SHORT EXERCISE: Please rewrite the items from the line containing "Where should I click to: Select" down to the line containing "point(67,427)", replacing "wallet" with "purse" and leaving everything else the same.

==========

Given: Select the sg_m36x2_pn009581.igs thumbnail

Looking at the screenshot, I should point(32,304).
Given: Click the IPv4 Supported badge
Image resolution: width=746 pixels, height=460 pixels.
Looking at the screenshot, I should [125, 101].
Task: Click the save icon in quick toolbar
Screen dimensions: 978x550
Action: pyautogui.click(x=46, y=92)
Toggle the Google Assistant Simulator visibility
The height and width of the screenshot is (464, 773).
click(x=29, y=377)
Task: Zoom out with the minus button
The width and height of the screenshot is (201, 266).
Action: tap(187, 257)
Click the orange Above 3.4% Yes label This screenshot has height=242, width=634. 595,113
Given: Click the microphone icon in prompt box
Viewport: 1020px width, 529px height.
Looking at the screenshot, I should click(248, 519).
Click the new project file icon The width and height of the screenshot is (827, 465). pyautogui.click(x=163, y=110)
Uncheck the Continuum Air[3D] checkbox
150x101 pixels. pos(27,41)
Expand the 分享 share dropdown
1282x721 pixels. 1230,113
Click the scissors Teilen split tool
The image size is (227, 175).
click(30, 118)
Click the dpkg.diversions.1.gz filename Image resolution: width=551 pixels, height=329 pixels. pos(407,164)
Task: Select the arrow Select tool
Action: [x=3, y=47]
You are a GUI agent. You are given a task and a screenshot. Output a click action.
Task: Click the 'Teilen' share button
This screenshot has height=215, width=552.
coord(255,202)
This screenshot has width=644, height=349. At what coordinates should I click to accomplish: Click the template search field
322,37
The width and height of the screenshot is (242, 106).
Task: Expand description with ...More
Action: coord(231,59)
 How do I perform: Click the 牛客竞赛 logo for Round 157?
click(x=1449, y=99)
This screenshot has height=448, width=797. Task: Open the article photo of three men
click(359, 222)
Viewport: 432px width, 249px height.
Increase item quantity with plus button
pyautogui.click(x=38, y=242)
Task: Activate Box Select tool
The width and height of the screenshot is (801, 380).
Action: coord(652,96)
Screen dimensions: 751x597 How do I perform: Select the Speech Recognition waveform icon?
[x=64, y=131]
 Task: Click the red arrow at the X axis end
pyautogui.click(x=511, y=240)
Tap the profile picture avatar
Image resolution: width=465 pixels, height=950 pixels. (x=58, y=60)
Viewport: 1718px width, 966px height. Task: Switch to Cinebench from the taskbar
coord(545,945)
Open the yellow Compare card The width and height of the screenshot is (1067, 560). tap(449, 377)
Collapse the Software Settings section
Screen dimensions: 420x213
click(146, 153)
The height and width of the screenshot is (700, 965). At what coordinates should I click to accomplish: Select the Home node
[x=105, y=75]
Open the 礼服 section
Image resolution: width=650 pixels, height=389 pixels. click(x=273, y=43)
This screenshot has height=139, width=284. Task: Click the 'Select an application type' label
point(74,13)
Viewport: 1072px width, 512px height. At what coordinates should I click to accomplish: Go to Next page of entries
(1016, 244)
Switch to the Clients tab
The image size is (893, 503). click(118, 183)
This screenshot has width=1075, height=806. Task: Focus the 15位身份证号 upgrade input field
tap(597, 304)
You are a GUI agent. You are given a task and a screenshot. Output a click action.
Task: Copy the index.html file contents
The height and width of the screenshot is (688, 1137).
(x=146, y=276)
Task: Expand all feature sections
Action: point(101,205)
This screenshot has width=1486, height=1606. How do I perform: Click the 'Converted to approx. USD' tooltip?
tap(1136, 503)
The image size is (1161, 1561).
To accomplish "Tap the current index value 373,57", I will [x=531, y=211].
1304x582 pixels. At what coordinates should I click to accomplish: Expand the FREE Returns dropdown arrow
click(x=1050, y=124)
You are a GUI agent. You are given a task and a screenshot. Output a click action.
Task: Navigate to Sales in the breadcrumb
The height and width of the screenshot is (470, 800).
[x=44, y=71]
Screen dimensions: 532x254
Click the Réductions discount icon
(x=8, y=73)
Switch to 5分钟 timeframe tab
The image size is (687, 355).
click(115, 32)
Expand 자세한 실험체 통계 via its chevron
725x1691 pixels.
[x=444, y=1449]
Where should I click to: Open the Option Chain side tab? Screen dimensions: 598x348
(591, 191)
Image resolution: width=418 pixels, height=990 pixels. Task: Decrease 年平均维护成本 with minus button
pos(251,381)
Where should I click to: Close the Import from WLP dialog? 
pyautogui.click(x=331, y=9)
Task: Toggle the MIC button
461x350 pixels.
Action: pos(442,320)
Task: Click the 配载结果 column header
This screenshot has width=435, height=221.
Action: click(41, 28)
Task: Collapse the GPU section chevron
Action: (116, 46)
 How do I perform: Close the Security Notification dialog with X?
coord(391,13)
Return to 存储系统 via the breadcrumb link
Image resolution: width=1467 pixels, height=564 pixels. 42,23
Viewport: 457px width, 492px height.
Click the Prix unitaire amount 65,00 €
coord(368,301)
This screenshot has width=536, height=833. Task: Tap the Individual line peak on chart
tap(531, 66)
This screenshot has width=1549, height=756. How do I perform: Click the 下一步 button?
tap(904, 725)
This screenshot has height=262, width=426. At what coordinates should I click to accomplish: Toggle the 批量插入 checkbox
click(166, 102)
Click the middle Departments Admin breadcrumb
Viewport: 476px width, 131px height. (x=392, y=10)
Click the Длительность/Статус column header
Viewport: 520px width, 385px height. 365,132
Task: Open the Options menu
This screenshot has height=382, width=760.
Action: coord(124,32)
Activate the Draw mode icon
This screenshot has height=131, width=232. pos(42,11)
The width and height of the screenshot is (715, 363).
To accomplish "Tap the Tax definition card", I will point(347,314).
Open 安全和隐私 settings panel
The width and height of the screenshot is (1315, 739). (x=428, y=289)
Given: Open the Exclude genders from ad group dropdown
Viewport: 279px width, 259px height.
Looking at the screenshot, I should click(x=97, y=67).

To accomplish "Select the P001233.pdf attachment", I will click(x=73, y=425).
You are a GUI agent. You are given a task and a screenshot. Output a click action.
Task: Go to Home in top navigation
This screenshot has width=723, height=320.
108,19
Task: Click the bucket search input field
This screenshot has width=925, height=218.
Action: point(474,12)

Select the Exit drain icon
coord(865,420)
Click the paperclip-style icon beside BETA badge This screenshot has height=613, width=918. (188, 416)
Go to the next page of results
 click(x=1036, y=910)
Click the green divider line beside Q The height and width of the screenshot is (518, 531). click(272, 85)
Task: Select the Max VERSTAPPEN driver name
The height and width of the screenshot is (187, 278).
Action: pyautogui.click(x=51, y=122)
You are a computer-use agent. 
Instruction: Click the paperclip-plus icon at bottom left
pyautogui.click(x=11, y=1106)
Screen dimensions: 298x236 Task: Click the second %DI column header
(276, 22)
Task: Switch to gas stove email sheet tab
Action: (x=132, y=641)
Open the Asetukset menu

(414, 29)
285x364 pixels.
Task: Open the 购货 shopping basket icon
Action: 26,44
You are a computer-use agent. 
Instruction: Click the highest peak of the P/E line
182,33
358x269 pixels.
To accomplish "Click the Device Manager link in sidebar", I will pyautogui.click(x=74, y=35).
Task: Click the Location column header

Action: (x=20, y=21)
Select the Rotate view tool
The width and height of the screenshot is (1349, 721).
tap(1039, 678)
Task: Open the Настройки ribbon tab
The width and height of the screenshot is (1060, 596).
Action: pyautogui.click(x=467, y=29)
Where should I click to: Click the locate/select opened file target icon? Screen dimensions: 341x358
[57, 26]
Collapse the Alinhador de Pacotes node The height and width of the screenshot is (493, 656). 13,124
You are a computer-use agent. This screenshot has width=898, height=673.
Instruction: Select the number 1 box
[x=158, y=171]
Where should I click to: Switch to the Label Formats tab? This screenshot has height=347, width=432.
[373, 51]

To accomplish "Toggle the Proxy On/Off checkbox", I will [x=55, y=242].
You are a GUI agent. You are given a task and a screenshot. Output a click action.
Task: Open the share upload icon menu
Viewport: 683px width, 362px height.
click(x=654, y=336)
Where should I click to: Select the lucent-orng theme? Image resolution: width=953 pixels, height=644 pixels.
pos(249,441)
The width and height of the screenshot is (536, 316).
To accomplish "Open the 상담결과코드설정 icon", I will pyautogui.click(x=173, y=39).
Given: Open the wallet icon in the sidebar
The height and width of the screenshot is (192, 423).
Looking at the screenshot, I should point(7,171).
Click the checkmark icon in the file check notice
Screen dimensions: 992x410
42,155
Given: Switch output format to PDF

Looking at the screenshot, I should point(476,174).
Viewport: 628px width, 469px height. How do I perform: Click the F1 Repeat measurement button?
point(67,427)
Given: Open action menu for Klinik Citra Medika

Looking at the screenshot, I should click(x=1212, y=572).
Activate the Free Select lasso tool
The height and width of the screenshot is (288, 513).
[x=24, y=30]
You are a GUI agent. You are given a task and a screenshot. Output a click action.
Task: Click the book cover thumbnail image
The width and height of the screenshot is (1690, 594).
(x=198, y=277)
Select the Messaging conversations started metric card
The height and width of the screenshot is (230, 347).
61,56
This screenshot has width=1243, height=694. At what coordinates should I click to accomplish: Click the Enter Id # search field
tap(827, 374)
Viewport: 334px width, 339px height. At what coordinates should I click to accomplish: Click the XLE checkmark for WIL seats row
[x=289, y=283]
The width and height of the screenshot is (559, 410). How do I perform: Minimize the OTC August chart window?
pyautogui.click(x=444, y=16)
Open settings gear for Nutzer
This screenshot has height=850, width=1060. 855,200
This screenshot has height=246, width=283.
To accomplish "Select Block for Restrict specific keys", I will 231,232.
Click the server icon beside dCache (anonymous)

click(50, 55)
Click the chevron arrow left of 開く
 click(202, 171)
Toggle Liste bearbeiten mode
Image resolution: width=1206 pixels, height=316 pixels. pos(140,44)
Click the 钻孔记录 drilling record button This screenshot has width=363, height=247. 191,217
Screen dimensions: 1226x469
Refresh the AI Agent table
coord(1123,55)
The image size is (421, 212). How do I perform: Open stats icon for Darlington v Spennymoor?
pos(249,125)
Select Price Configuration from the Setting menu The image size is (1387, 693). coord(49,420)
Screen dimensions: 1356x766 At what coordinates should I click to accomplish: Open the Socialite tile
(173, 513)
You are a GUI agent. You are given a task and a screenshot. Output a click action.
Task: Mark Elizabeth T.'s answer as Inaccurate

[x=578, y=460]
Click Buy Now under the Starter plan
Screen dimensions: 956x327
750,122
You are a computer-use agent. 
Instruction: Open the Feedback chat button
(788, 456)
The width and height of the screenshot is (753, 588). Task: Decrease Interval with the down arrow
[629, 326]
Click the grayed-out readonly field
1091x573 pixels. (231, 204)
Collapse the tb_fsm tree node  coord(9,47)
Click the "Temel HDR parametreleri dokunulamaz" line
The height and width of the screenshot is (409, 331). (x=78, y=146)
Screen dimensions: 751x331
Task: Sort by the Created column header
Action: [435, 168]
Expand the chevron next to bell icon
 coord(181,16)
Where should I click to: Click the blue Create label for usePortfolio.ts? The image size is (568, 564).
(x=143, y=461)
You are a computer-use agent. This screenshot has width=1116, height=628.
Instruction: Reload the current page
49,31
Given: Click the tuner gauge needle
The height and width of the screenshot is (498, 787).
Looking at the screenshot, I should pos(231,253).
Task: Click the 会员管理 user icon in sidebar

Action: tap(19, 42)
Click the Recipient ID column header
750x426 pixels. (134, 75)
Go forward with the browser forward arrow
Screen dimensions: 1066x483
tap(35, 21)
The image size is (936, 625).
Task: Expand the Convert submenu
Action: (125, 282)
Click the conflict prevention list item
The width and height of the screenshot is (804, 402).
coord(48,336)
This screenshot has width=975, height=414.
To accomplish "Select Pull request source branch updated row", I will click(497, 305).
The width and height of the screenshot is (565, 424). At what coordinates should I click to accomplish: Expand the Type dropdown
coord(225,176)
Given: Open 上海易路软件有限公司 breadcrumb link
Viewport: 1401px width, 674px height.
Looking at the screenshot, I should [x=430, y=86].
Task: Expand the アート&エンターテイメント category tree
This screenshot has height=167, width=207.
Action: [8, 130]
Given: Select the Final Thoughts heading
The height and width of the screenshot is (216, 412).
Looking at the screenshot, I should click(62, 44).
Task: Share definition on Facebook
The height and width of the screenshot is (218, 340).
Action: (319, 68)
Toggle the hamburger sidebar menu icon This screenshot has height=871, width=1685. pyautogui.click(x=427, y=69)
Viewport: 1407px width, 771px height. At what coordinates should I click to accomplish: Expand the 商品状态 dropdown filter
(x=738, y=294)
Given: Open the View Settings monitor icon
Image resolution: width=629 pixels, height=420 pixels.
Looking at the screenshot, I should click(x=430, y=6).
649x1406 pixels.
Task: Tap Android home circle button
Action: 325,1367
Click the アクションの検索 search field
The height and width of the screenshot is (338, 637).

==========

THE RESULT:
Where should I click to: Select the lucent-orng theme? Image resolution: width=953 pixels, height=644 pixels.
pos(249,441)
The width and height of the screenshot is (536, 316).
To accomplish "Open the 상담결과코드설정 icon", I will pyautogui.click(x=173, y=39).
Given: Open the purse icon in the sidebar
The height and width of the screenshot is (192, 423).
Looking at the screenshot, I should point(7,171).
Click the checkmark icon in the file check notice
Screen dimensions: 992x410
42,155
Given: Switch output format to PDF

Looking at the screenshot, I should point(476,174).
Viewport: 628px width, 469px height. How do I perform: Click the F1 Repeat measurement button?
point(67,427)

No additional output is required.